Difference in values of the variable = 0 - (-2) = 2
Average rate of change = Net change / Difference in values of the variable
= 16 / 2
= 8
Therefore, the average rate of change between the given values of the variable is 8.
To find the net change between the given values of the variable, we need to subtract the function values at the two values of z.
(a) The net change is given by:
Net Change = f(z2) - f(z1)
Given that z1 = -2 and z2 = 0, we can substitute these values into the function:
f(z1) = 3 - 4z1^2
f(z2) = 3 - 4z2^2
Substituting the values, we get:
f(z1) = 3 - 4(-2)^2 = 3 - 4(4) = 3 - 16 = -13
f(z2) = 3 - 4(0)^2 = 3 - 4(0) = 3 - 0 = 3
Net Change = f(z2) - f(z1) = 3 - (-13) = 3 + 13 = 16
Therefore, the net change between the given values of the variable is 16.

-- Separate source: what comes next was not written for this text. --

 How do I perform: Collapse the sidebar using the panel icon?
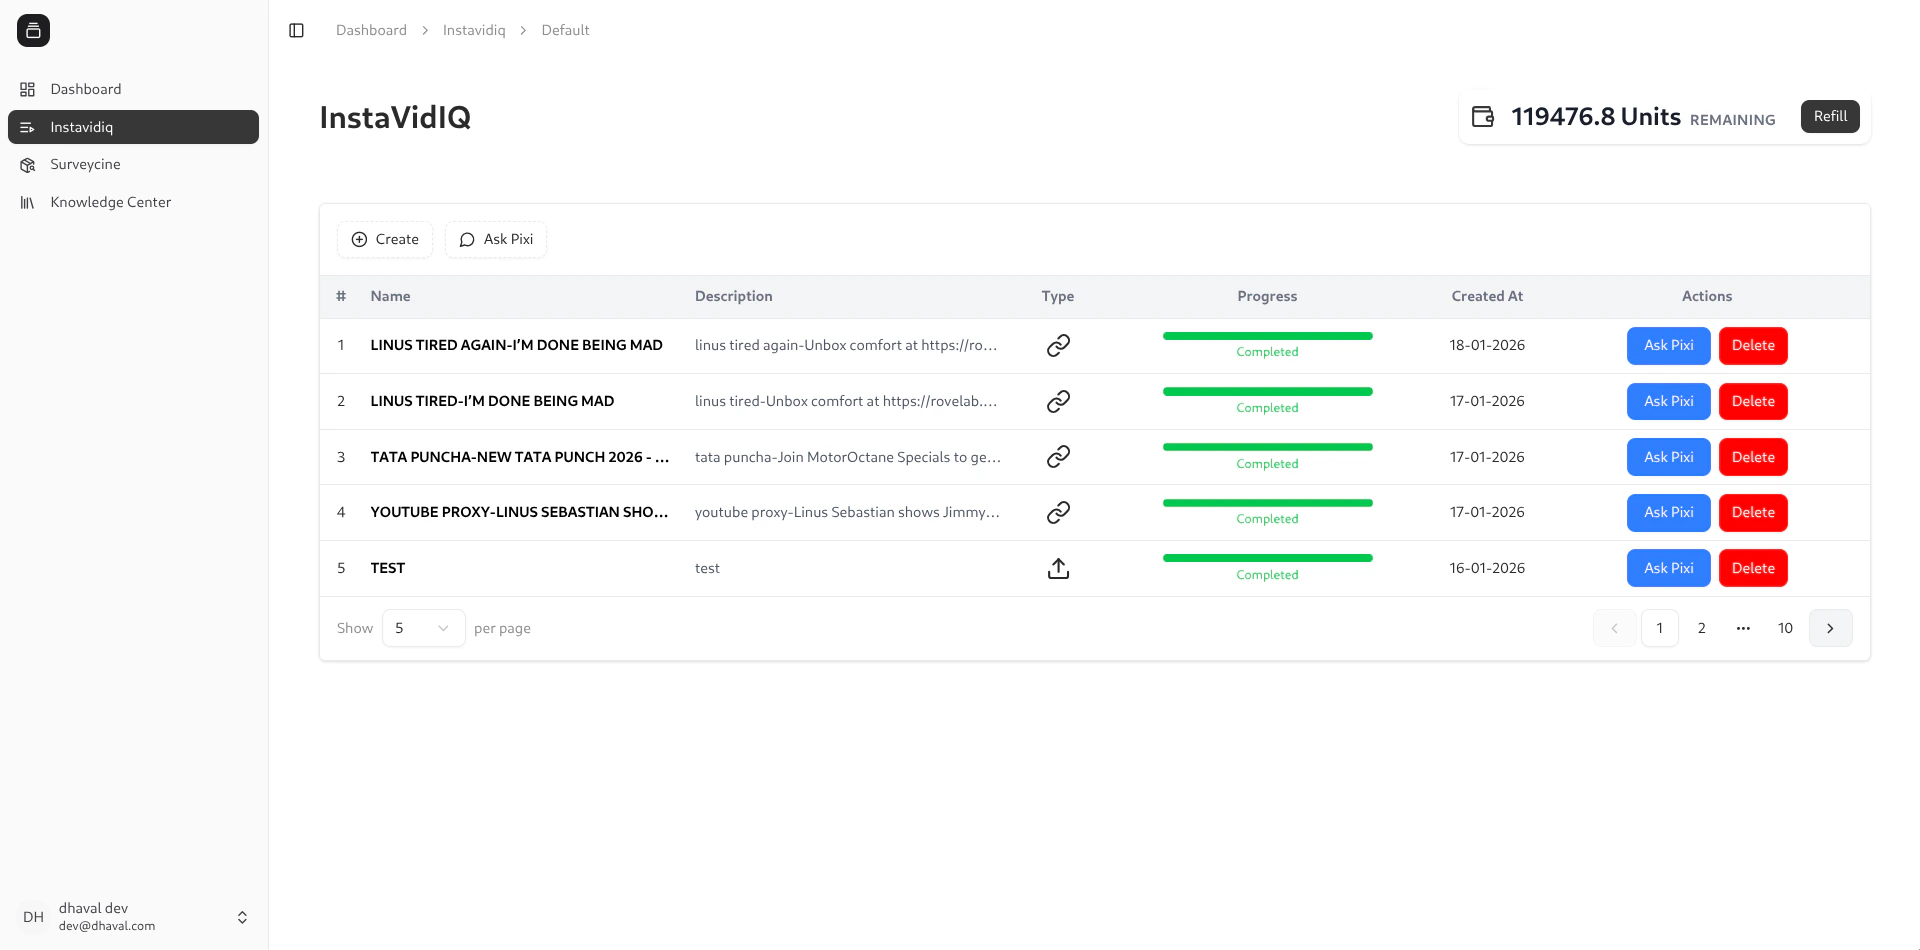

(b) The average rate of change between the given values of the variable is given by:
Average Rate of Change = Net Change / Change in the variable
In this case, the change in the variable is the difference between the two values of z:
Change in the variable = z2 - z1 = 0 - (-2) = 2
Substituting the values, we get:
Average Rate of Change = Net Change / Change in the variable = 16 / 2 = 8
Therefore, the average rate of change between the given values of the variable is 8.